▸ Texto para leitura

--- --- ---

Relações internacionais: poder, política e segurança

Depois da guerra entre a Rússia e a Ucrânia, o novo foco de tensão que dominará o mundo será entre Washington e Pequim, que pretende instalar uma Base Militar em Cuba, em resposta ao cerco americano, que ao longo dos tempos abriu frentes nos países aliados fronteiriços, com os olhos postos na China. Vem aí a 2ª versão da Crise dos Mísseis de 1962, quando a URSS instalou uma Base de Mísseis em território cubano.

POR LEONARDO QUARENTA*

A nova era do sistema internacional é, prevalentemente, caracterizada por vários tipos de poder: o poder econômico, o poder militar, o poder cultural, o poder diplomático, o poder político e o poder tecnológico. Mas, entre todos esses poderes, é o “Poder Nuclear” que  representa um elemento estratégico de estrema relevância, dentro dos programas dos governos que possuem uma Doutrina de Defesa e Segurança Nacional centrada na hegemonia e na influência global. Esse tipo de hegemonia, ou influência, depende exactamente dos objectivos ou da natureza do sistema político e da visão estratégica das suas respectivas lideranças.

--- --- ---

▸ Dados fornecidos

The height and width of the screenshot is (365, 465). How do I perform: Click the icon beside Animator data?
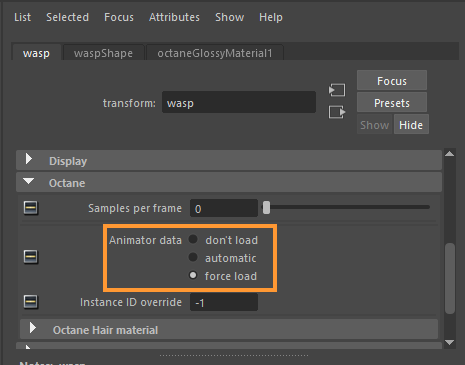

--- --- ---

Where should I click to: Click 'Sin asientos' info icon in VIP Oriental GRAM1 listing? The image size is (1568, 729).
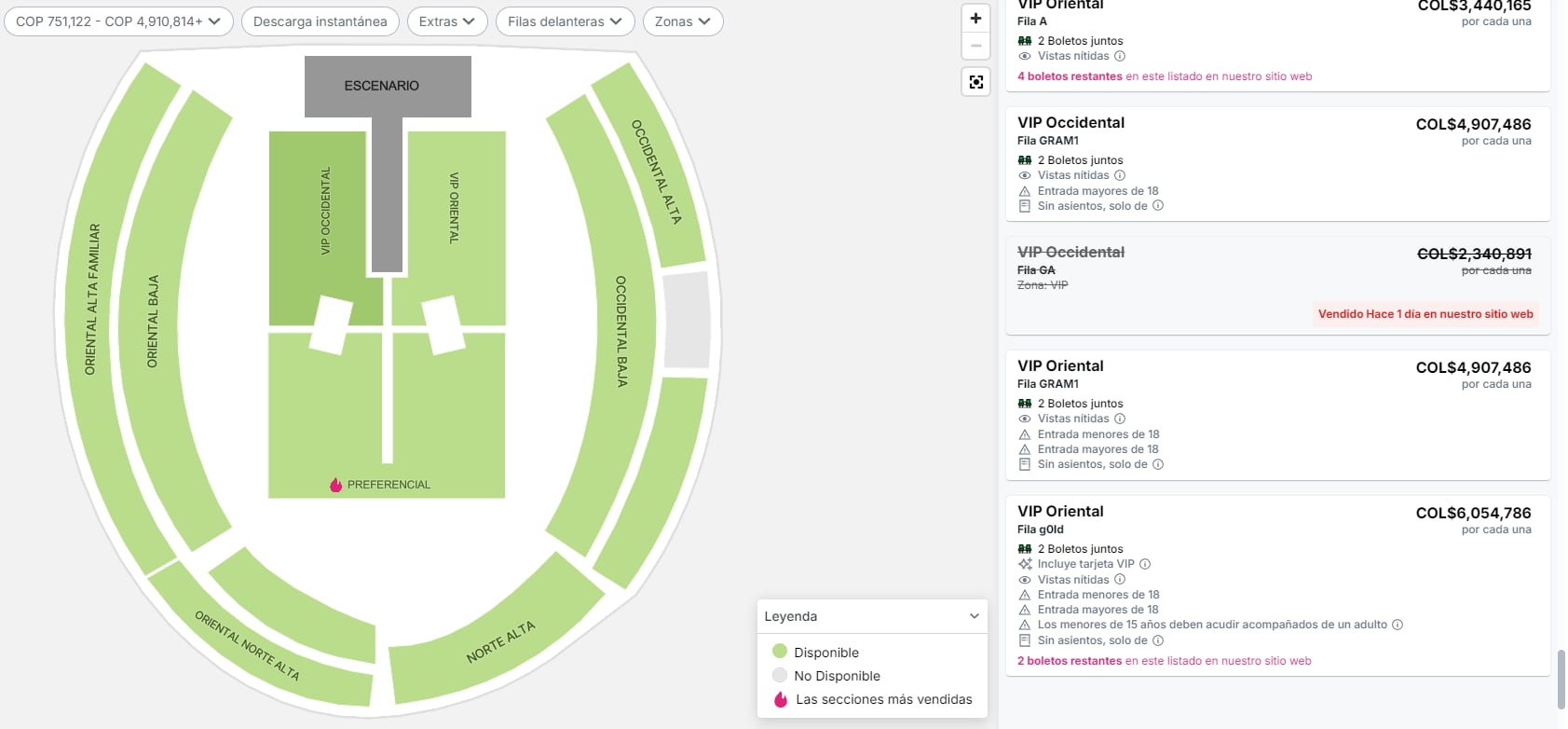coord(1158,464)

--- --- ---

▸ Requisitos
Transcreva na íntegra o texto sobre relações internacionais, sem alterar nenhuma palavra nem a pontuação.

▸ Resultado da tarefa
Relações internacionais: poder, política e segurança

Depois da guerra entre a Rússia e a Ucrânia, o novo foco de tensão que dominará o mundo será entre Washington e Pequim, que pretende instalar uma Base Militar em Cuba, em resposta ao cerco americano, que ao longo dos tempos abriu frentes nos países aliados fronteiriços, com os olhos postos na China. Vem aí a 2ª versão da Crise dos Mísseis de 1962, quando a URSS instalou uma Base de Mísseis em território cubano.

POR LEONARDO QUARENTA*

A nova era do sistema internacional é, prevalentemente, caracterizada por vários tipos de poder: o poder econômico, o poder militar, o poder cultural, o poder diplomático, o poder político e o poder tecnológico. Mas, entre todos esses poderes, é o “Poder Nuclear” que  representa um elemento estratégico de estrema relevância, dentro dos programas dos governos que possuem uma Doutrina de Defesa e Segurança Nacional centrada na hegemonia e na influência global. Esse tipo de hegemonia, ou influência, depende exactamente dos objectivos ou da natureza do sistema político e da visão estratégica das suas respectivas lideranças.